### WHAT YOU ARE ASKED TO DO
Format every row below as a Markdown table with two columns, Number and Line. Put each row's number under Number and its text under Line, and skip blank lines.
=-=-=
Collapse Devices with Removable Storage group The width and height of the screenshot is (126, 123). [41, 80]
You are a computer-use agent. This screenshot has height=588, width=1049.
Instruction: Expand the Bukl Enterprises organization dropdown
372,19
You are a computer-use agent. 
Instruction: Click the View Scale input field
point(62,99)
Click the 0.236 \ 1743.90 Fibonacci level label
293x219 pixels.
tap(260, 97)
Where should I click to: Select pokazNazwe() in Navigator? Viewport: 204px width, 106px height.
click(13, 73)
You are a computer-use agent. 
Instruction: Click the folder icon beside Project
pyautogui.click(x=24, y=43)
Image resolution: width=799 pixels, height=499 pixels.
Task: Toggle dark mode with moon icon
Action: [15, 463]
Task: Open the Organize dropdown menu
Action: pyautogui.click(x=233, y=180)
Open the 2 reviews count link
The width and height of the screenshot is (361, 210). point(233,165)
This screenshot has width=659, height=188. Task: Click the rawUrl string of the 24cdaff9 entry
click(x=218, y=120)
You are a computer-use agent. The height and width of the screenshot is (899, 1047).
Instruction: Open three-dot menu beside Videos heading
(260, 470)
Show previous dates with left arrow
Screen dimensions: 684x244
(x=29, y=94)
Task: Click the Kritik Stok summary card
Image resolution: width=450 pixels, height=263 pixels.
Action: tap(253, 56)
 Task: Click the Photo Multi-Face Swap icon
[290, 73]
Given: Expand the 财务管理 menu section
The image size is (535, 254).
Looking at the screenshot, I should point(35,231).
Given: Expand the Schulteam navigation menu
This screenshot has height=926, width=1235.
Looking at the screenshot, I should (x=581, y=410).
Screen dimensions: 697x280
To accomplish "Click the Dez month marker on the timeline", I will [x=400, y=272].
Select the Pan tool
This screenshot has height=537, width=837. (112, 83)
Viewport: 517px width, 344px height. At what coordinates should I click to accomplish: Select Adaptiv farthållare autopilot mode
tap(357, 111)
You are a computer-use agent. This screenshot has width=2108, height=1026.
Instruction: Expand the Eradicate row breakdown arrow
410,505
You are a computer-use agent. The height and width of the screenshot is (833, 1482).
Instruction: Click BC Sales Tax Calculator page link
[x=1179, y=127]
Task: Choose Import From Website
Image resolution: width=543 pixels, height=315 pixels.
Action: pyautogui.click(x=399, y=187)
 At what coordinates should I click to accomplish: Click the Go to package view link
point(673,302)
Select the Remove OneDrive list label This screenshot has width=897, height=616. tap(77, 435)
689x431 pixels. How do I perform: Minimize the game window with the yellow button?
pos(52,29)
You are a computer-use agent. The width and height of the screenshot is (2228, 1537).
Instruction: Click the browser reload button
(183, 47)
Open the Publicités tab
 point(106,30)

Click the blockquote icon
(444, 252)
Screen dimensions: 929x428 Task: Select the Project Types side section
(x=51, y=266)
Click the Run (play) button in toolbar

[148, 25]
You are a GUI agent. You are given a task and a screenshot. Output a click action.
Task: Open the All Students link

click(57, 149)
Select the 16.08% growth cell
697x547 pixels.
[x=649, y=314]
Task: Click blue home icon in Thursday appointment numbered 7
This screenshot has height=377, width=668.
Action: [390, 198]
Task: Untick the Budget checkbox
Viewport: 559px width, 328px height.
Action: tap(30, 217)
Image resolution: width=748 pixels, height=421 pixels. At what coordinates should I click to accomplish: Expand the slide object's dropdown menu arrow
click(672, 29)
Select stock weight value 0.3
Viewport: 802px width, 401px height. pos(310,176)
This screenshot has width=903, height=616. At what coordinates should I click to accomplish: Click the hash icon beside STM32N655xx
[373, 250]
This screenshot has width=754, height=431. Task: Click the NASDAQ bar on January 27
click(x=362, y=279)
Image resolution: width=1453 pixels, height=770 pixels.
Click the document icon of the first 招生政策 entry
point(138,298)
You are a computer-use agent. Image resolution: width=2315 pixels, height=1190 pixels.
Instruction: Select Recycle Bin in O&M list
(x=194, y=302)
=-=-=
### RESULT FOR THIS EXERCISE
| Number | Line |
|---|---|
| 1 | Collapse Devices with Removable Storage group The width and height of the screenshot is (126, 123). [41, 80] |
| 2 | You are a computer-use agent. This screenshot has height=588, width=1049. |
| 3 | Instruction: Expand the Bukl Enterprises organization dropdown |
| 4 | 372,19 |
| 5 | You are a computer-use agent.  |
| 6 | Instruction: Click the View Scale input field |
| 7 | point(62,99) |
| 8 | Click the 0.236 \ 1743.90 Fibonacci level label |
| 9 | 293x219 pixels. |
| 10 | tap(260, 97) |
| 11 | Where should I click to: Select pokazNazwe() in Navigator? Viewport: 204px width, 106px height. |
| 12 | click(13, 73) |
| 13 | You are a computer-use agent.  |
| 14 | Instruction: Click the folder icon beside Project |
| 15 | pyautogui.click(x=24, y=43) |
| 16 | Image resolution: width=799 pixels, height=499 pixels. |
| 17 | Task: Toggle dark mode with moon icon |
| 18 | Action: [15, 463] |
| 19 | Task: Open the Organize dropdown menu |
| 20 | Action: pyautogui.click(x=233, y=180) |
| 21 | Open the 2 reviews count link |
| 22 | The width and height of the screenshot is (361, 210). point(233,165) |
| 23 | This screenshot has width=659, height=188. Task: Click the rawUrl string of the 24cdaff9 entry |
| 24 | click(x=218, y=120) |
| 25 | You are a computer-use agent. The height and width of the screenshot is (899, 1047). |
| 26 | Instruction: Open three-dot menu beside Videos heading |
| 27 | (260, 470) |
| 28 | Show previous dates with left arrow |
| 29 | Screen dimensions: 684x244 |
| 30 | (x=29, y=94) |
| 31 | Task: Click the Kritik Stok summary card |
| 32 | Image resolution: width=450 pixels, height=263 pixels. |
| 33 | Action: tap(253, 56) |
| 34 |  Task: Click the Photo Multi-Face Swap icon |
| 35 | [290, 73] |
| 36 | Given: Expand the 财务管理 menu section |
| 37 | The image size is (535, 254). |
| 38 | Looking at the screenshot, I should point(35,231). |
| 39 | Given: Expand the Schulteam navigation menu |
| 40 | This screenshot has height=926, width=1235. |
| 41 | Looking at the screenshot, I should (x=581, y=410). |
| 42 | Screen dimensions: 697x280 |
| 43 | To accomplish "Click the Dez month marker on the timeline", I will [x=400, y=272]. |
| 44 | Select the Pan tool |
| 45 | This screenshot has height=537, width=837. (112, 83) |
| 46 | Viewport: 517px width, 344px height. At what coordinates should I click to accomplish: Select Adaptiv farthållare autopilot mode |
| 47 | tap(357, 111) |
| 48 | You are a computer-use agent. This screenshot has width=2108, height=1026. |
| 49 | Instruction: Expand the Eradicate row breakdown arrow |
| 50 | 410,505 |
| 51 | You are a computer-use agent. The height and width of the screenshot is (833, 1482). |
| 52 | Instruction: Click BC Sales Tax Calculator page link |
| 53 | [x=1179, y=127] |
| 54 | Task: Choose Import From Website |
| 55 | Image resolution: width=543 pixels, height=315 pixels. |
| 56 | Action: pyautogui.click(x=399, y=187) |
| 57 |  At what coordinates should I click to accomplish: Click the Go to package view link |
| 58 | point(673,302) |
| 59 | Select the Remove OneDrive list label This screenshot has width=897, height=616. tap(77, 435) |
| 60 | 689x431 pixels. How do I perform: Minimize the game window with the yellow button? |
| 61 | pos(52,29) |
| 62 | You are a computer-use agent. The width and height of the screenshot is (2228, 1537). |
| 63 | Instruction: Click the browser reload button |
| 64 | (183, 47) |
| 65 | Open the Publicités tab |
| 66 |  point(106,30) |
| 67 | Click the blockquote icon |
| 68 | (444, 252) |
| 69 | Screen dimensions: 929x428 Task: Select the Project Types side section |
| 70 | (x=51, y=266) |
| 71 | Click the Run (play) button in toolbar |
| 72 | [148, 25] |
| 73 | You are a GUI agent. You are given a task and a screenshot. Output a click action. |
| 74 | Task: Open the All Students link |
| 75 | click(57, 149) |
| 76 | Select the 16.08% growth cell |
| 77 | 697x547 pixels. |
| 78 | [x=649, y=314] |
| 79 | Task: Click blue home icon in Thursday appointment numbered 7 |
| 80 | This screenshot has height=377, width=668. |
| 81 | Action: [390, 198] |
| 82 | Task: Untick the Budget checkbox |
| 83 | Viewport: 559px width, 328px height. |
| 84 | Action: tap(30, 217) |
| 85 | Image resolution: width=748 pixels, height=421 pixels. At what coordinates should I click to accomplish: Expand the slide object's dropdown menu arrow |
| 86 | click(672, 29) |
| 87 | Select stock weight value 0.3 |
| 88 | Viewport: 802px width, 401px height. pos(310,176) |
| 89 | This screenshot has width=903, height=616. At what coordinates should I click to accomplish: Click the hash icon beside STM32N655xx |
| 90 | [373, 250] |
| 91 | This screenshot has width=754, height=431. Task: Click the NASDAQ bar on January 27 |
| 92 | click(x=362, y=279) |
| 93 | Image resolution: width=1453 pixels, height=770 pixels. |
| 94 | Click the document icon of the first 招生政策 entry |
| 95 | point(138,298) |
| 96 | You are a computer-use agent. Image resolution: width=2315 pixels, height=1190 pixels. |
| 97 | Instruction: Select Recycle Bin in O&M list |
| 98 | (x=194, y=302) |